Wellstone: We Remember
Posted at: 10/25/2012 6:44 PM
| Updated at: 10/25/2012 10:16 PM
By: Renee Passal
Dave Wellstone said it gets easier to speak about now. But ten years ago, was another story.
"It was a horrible thing. And people would ask how I could go on. And I was like yeah, this is a horrible thing. And I'm pissed off," he shared with us at our studios recently. "But now it's easier to see the bumper stickers and signs. And I've come to embrace the love that people still have for my family."
He's the eldest son of Paul and Sheila Wellstone. When that plane went down near Eveleth, on October 25, 2002, he lost his parents. He also lost his sister, Marcia. Three staffers and two pilots also perished that day.
Part of his healing process has included putting down his memories to paper. He's written a memoir called, "Becoming Wellstone." In it, he shares light hearted examples about what it was like to grow up in that family.
"Going to school board meetings, having him jump up, someone saying that's out of order. Then he'd say, what's out of order is what's going on here," he remembers with a chuckle.
"I wanted people to see how they parented, and feel like they could do the same thing."
One of Senator Wellstone's great causes was mental health. And that has helped his son move on from the tragedy as well.
Last summer, he spoke at the dedication of the new mental health crisis unit in Eveleth, that bears his family's name.
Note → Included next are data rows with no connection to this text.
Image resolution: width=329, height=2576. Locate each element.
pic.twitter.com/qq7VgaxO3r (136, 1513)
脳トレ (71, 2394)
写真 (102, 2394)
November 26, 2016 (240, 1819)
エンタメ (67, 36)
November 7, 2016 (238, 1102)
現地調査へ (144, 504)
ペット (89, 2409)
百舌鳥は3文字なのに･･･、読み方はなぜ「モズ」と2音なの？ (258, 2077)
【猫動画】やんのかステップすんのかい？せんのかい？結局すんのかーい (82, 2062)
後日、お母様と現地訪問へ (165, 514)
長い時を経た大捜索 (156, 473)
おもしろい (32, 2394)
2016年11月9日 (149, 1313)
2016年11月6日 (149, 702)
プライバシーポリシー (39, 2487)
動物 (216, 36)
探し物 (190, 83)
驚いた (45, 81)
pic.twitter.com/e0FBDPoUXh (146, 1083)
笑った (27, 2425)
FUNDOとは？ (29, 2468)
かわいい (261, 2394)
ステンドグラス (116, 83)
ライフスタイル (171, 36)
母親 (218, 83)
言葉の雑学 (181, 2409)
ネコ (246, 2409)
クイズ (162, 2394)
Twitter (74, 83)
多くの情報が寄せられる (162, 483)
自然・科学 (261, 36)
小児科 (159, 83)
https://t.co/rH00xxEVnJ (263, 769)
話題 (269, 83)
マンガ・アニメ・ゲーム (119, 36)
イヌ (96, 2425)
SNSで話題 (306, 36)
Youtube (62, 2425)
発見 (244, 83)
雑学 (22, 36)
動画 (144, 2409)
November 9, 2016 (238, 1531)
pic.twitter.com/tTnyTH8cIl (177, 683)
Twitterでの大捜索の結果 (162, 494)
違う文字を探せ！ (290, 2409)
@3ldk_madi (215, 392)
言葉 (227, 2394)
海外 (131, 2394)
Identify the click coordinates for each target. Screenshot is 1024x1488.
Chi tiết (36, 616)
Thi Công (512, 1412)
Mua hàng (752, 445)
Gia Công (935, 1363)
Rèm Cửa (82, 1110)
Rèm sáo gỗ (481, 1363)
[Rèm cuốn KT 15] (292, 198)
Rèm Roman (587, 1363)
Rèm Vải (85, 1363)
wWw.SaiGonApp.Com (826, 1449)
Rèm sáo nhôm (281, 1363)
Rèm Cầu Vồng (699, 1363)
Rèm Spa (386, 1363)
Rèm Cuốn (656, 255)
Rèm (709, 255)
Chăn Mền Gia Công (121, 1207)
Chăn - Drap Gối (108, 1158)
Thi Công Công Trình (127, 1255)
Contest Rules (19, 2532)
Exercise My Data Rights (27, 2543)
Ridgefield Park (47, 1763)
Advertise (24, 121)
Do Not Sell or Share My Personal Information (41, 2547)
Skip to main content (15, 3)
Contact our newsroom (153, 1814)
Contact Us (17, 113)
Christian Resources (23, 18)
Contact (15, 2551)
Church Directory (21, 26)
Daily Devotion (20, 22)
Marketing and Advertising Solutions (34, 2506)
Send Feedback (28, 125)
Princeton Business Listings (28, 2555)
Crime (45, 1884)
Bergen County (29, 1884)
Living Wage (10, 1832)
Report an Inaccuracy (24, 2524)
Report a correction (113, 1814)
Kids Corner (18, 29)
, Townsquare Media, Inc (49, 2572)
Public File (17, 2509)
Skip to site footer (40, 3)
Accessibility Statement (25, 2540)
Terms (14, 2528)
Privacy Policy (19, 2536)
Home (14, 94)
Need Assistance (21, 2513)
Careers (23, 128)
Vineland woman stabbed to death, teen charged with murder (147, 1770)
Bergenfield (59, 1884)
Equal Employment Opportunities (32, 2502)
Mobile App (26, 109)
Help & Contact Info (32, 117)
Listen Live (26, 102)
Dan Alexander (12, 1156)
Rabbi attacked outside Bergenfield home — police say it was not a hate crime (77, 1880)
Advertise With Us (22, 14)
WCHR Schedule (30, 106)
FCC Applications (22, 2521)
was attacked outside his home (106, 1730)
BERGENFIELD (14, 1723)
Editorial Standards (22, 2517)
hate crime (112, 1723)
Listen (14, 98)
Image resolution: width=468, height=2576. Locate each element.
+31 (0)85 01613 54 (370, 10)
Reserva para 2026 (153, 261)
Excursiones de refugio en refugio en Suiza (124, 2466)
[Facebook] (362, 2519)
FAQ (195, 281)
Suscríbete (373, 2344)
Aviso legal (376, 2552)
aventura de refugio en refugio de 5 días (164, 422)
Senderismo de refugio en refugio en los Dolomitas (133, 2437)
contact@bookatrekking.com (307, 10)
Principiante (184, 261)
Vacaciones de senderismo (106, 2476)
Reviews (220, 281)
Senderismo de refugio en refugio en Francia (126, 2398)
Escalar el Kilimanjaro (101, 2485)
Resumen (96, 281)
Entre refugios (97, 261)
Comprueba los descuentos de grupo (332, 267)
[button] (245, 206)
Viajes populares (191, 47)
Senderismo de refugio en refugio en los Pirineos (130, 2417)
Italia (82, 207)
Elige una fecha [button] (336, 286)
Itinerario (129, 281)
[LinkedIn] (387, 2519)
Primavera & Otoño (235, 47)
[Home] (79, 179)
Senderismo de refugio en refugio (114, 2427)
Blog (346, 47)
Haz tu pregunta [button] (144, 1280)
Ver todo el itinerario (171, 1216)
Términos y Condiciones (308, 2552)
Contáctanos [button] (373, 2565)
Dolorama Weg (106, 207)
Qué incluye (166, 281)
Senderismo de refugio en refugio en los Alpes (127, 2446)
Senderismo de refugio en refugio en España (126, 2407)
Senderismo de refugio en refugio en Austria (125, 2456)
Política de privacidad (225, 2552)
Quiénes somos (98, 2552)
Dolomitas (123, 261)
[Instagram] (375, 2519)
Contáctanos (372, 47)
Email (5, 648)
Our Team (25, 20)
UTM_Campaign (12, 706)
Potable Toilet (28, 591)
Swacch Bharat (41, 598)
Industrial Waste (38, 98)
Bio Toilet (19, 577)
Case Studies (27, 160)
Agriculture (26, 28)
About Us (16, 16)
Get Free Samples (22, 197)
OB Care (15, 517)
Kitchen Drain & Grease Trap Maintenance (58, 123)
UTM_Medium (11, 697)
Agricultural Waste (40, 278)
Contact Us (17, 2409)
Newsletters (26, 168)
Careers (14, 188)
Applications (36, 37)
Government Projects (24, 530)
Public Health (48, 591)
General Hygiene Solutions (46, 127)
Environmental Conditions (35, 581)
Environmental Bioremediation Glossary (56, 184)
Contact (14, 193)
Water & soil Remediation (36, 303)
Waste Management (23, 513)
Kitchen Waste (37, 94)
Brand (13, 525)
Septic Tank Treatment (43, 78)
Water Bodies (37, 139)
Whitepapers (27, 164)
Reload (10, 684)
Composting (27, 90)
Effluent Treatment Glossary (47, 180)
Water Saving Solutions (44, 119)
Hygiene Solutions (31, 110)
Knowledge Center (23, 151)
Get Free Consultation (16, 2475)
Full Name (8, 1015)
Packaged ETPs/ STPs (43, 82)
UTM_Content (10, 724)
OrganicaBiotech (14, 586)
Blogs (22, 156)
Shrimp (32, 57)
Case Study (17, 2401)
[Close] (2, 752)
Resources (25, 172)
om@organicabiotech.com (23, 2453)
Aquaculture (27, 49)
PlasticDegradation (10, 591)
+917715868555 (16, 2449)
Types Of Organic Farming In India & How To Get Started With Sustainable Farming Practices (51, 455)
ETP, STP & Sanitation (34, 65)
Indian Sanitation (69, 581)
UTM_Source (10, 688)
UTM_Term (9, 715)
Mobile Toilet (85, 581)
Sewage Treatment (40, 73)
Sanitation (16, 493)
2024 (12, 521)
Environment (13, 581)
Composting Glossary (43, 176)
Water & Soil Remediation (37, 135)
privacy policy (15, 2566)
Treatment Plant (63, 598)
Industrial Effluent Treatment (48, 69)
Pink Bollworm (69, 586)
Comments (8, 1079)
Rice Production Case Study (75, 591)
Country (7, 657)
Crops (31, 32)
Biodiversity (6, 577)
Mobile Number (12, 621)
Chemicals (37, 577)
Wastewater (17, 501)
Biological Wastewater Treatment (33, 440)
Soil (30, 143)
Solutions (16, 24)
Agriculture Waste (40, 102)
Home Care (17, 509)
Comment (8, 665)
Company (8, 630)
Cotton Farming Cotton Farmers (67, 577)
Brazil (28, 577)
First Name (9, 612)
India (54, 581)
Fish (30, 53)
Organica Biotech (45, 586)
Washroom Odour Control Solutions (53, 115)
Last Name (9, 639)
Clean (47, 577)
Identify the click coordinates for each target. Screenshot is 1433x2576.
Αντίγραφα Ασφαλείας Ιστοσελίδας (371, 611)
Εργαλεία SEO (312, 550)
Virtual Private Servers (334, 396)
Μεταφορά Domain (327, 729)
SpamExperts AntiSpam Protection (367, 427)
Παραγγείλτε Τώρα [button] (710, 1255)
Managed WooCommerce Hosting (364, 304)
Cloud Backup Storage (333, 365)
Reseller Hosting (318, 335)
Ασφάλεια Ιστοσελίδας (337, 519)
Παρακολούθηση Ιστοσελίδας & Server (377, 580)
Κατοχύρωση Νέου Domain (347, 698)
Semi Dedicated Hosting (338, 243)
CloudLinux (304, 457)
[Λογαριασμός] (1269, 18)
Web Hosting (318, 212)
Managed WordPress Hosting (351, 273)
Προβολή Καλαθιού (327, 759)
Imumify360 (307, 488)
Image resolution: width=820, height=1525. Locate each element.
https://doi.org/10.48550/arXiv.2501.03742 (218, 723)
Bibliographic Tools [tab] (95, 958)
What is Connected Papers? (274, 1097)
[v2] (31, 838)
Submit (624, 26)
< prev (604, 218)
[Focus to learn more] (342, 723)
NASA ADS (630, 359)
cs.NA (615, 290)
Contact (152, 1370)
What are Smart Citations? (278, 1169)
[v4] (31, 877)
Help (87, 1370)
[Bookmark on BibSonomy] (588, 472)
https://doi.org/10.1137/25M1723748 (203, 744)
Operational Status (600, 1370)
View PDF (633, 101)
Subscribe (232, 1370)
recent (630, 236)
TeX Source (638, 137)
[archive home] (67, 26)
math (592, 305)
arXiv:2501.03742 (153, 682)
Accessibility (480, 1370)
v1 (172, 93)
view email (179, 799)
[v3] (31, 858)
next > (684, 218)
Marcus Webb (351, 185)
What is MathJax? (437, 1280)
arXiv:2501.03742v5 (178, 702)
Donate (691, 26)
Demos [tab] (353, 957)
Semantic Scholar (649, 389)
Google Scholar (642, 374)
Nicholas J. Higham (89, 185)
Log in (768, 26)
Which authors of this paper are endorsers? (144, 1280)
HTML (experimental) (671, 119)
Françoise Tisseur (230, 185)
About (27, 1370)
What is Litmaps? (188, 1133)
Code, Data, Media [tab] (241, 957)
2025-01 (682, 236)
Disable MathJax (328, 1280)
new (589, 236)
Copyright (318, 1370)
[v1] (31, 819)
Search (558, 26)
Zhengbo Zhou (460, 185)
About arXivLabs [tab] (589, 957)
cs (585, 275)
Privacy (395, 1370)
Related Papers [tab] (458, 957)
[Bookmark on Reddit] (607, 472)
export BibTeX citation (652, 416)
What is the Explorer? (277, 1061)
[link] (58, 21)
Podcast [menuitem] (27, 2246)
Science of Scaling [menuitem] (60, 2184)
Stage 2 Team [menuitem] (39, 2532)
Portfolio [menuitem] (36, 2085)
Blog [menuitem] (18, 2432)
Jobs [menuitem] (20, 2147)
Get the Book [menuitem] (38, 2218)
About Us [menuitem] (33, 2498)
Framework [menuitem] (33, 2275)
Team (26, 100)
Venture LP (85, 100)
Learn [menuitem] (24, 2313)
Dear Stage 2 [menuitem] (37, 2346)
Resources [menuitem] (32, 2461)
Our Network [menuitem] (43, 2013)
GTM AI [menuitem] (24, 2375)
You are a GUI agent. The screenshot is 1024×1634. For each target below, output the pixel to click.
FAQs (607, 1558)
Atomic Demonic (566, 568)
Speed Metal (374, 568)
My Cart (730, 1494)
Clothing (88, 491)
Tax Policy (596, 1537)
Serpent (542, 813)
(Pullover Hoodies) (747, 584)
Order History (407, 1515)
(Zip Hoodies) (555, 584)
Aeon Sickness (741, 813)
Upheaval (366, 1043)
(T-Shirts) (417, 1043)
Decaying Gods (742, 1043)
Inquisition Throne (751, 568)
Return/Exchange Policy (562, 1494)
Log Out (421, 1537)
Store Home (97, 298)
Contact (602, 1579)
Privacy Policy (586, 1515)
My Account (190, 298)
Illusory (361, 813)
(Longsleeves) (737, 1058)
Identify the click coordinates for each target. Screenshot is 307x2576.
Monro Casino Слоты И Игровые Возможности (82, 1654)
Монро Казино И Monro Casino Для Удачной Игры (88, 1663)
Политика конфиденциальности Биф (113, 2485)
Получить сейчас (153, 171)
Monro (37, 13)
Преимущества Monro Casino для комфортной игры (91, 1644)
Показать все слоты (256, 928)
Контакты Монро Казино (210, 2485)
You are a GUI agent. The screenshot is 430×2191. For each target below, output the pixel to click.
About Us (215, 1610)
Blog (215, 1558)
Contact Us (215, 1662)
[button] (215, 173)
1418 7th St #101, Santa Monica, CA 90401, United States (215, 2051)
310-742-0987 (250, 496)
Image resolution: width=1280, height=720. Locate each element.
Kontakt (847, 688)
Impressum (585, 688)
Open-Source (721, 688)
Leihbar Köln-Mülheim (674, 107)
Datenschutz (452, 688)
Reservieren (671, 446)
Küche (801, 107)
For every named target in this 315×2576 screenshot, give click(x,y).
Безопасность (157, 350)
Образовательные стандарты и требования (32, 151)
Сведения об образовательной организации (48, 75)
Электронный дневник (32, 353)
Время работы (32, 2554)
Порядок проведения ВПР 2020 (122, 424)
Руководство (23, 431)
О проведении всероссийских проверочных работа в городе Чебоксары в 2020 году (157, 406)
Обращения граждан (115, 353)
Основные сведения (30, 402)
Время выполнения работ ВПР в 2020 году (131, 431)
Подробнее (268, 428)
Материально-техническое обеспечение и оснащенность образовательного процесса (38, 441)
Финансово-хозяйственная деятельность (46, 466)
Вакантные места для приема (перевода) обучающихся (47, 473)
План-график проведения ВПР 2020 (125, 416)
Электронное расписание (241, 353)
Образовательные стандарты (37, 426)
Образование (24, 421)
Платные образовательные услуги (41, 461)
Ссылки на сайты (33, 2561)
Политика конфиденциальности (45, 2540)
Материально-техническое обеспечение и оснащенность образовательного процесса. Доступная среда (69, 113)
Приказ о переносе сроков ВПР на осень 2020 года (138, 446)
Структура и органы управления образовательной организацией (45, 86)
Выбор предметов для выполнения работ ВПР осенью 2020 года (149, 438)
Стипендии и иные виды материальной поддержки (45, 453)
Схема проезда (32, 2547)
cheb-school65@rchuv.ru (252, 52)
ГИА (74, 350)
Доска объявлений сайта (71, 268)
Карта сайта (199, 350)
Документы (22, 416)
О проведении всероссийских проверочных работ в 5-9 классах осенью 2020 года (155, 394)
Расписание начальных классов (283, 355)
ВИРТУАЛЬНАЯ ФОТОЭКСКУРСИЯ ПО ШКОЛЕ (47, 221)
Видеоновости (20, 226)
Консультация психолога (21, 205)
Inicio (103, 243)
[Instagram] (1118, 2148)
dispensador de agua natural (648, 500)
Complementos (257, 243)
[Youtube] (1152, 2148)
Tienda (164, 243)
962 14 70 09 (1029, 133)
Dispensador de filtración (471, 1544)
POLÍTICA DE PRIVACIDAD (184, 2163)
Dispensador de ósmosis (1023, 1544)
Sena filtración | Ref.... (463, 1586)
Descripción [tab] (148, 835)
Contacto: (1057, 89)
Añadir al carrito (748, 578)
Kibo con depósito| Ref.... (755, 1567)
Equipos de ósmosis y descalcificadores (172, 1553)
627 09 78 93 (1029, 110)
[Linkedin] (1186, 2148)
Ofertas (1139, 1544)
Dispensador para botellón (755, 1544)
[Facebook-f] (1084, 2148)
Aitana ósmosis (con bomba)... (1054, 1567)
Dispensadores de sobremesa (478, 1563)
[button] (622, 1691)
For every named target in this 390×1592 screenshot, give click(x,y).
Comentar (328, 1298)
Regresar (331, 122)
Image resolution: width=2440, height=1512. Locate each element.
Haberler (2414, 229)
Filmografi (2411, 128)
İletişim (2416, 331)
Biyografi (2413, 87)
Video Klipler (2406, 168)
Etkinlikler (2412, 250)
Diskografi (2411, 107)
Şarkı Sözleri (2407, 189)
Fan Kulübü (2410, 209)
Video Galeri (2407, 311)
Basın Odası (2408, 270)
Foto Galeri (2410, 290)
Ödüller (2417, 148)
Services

And now he's founded a new non-profit devoted to mental health.
He told us he thinks it's been the right thing to make the best of it, and try and find meaning.
And meaning is what Duluth Mayor Don Ness told he he's found as well. At the time of the crash, he was the campaign manager for Congressman Jim Oberstar. That day, he had to break the news to his fellow campaign co-workers, including, his future wife.
"It was the first time I hugged Laura. It was in support, just to get through this together," he recalls.
He told us he's had an internal struggle about how one of the worst days of his life, lead to the most precious gift of love.
"I'm convinced had that not happened, Laura and I would not have become a couple."
They are married and have three children. And Ness is the leader of the city he loves so much.
He has come to terms with that internal struggle because of what he says the Wellstones stood for and did with their lives. "Paul and Sheila were such special people. They brought out the best in people. And inspired beautiful, creative thing, because of who they were."
So many local leaders like Ness keep the Wellstones in their hearts. And even those close to the White House, remember.
Dr. Jill Biden, wife of Vice President Joe Biden, mentioned the Wellstones last week when she stopped in Duluth. She called them, dear friends.
"Paul and Sheila, you know, were so involved in the political process. Really you are their legacy, because you are involved as well," she told the crowd at the Labor Temple in Duluth.
And the legacy is all of the people who still live the life of helping others. They carry on, which carries on the mission made so clear to them, by one man, one woman, and their ideals.
"Moving ahead, and do good stuff. Doing good deeds. That's what I think makes my folks smile," Dave Wellstone said.
Senator Wellstone had been campaigning for his third term in office, at the time of the crash.